## Liste des consignes
**a.** Répondez à ces questions d'après le texte sur Balzac :
(i) Quel artiste hanté par l'idée de beauté le texte cite-t-il, et dans quelle œuvre ?
(ii) En quelle année La messe de l'athée a-t-elle été publiée ?
(iii) Combien de fois par an Desplein assiste-t-il à la messe qu'il fait dire à Saint-Sulpice ?
**b.** Recopiez fidèlement le texte sur Balzac, de « Celui qui fait » à « comme entreprise prométhéenne. ».

## Texte fourni

-=-=-

Celui qui fait "partie de l'opposition qui s'appelle la vie" met enfin en scène des artistes hantés par l'idée de beauté (tel Frenhofer dans le Chef-d'oeuvre inconnu) ou des génies, comme Louis Lambert. Princes de la volonté, ils échouent certes (avortement de la création ou folie), mais ils inscrivent sur cet univers impitoyable la marque indélébile de l'art et de la pensée. Avec ces modèles austères que sont Joseph Bridau (Pierre Grassou) ou Daniel d'Arthez (Illusions perdues et les Secrets de la princesse de Cadignan), ces artistes incarnent l'idéal balzacien de la poésie, qui complète harmonieusement celui de la science. La Comédie humaine triomphe alors non seulement comme monument littéraire unique, mais comme entreprise prométhéenne.
La messe de l'athée, Honoré de Balzac 1836 :
Une des plus brèves et des plus puissantes nouvelles d'Honoré de Balzac (1799-1850), publiée en 1836, et insérée plus tard dans les "Scènes de la vie privée". Aux côtés du grand chirurgien Desplein, homme à la volonté de fer, renfermé et froid, riche de contradictions, odieux et généreux à la fois, orgueilleux contempteur des hommes mais non exempt, lui-même, de mesquines vanités, travaille son élève préféré, Horace Blanchon, un jeune homme pauvre, au caractère ouvert et loyal, qui devient rapidement l'ami et le confident de son maître. Desplein est athée, avec le fanatisme violent d'un homme qui croit seulement à la science. Aussi quel n'est pas l'étonnement du fidèle Blanchon quand il surprend son maître à Saint-Sulpice, écoutant une messe avec un grand recueillement, et qu'il finit par découvrir que le chirurgien assiste quatre fois l'an à une messe qu'il fait dire lui-même en cette église. Desplein lui fait alors le récit de sa lointaine jeunesse et de la terrible lutte qu'il a menée contre la misère durant des années, soutenu par la certitude farouche d'être promis à un grand avenir. Alors qu'il mourait presque de faim et d'épuisement, il avait trouvé comme par miracle un ami et un protecteur dans la personne d'un de ses voisins, un pauvre porteur d'eau auvergnat ; ce vieillard, seul au monde, avait su deviner le drame que le jeune homme vivait et, admirant son énergie, avait partagé ses espoirs de succès. Le brave homme avait fini par vivre avec l'étudiant et lui avait tenu lieu de père pendant plusieurs années, lui sacrifiant sans hésiter ses pauvres économies ; il avait vu ses premiers succès et il était mort peu de temps après, sans avoir eu le temps de goûter pleinement la reconnaissance filiale de Desplein, ni la joie de voir ses ambitions couronnées. La messe se Saint-Sulpice était le suprême honneur que rendait le chirurgien à la mémoire de son vieil ami, à cette âme naïvement pieuse. La rapidité même du récit concourt à la singulière puissance de l'effet, préservant le style de Balzac, toujours nerveux et ardent, des excessifs développements idéologiques auxquels il a coutume de s'abandonner.

-=-=-

## Données fournies
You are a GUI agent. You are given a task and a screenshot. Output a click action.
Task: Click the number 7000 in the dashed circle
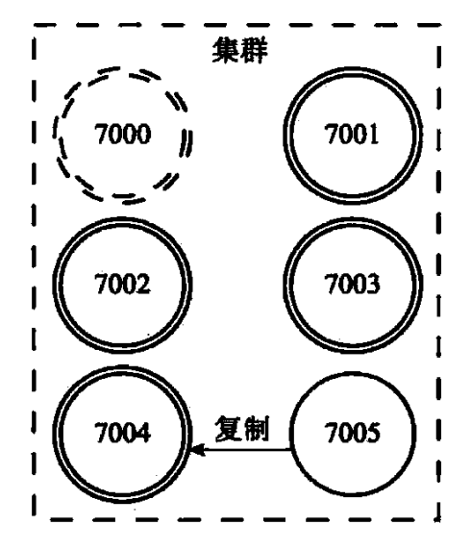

-=-=-

## Corrigés détaillés
**a.**
(i) Frenhofer, dans le Chef-d'oeuvre inconnu.
(ii) En 1836.
(iii) Quatre fois par an.

**b.**
Celui qui fait "partie de l'opposition qui s'appelle la vie" met enfin en scène des artistes hantés par l'idée de beauté (tel Frenhofer dans le Chef-d'oeuvre inconnu) ou des génies, comme Louis Lambert. Princes de la volonté, ils échouent certes (avortement de la création ou folie), mais ils inscrivent sur cet univers impitoyable la marque indélébile de l'art et de la pensée. Avec ces modèles austères que sont Joseph Bridau (Pierre Grassou) ou Daniel d'Arthez (Illusions perdues et les Secrets de la princesse de Cadignan), ces artistes incarnent l'idéal balzacien de la poésie, qui complète harmonieusement celui de la science. La Comédie humaine triomphe alors non seulement comme monument littéraire unique, mais comme entreprise prométhéenne.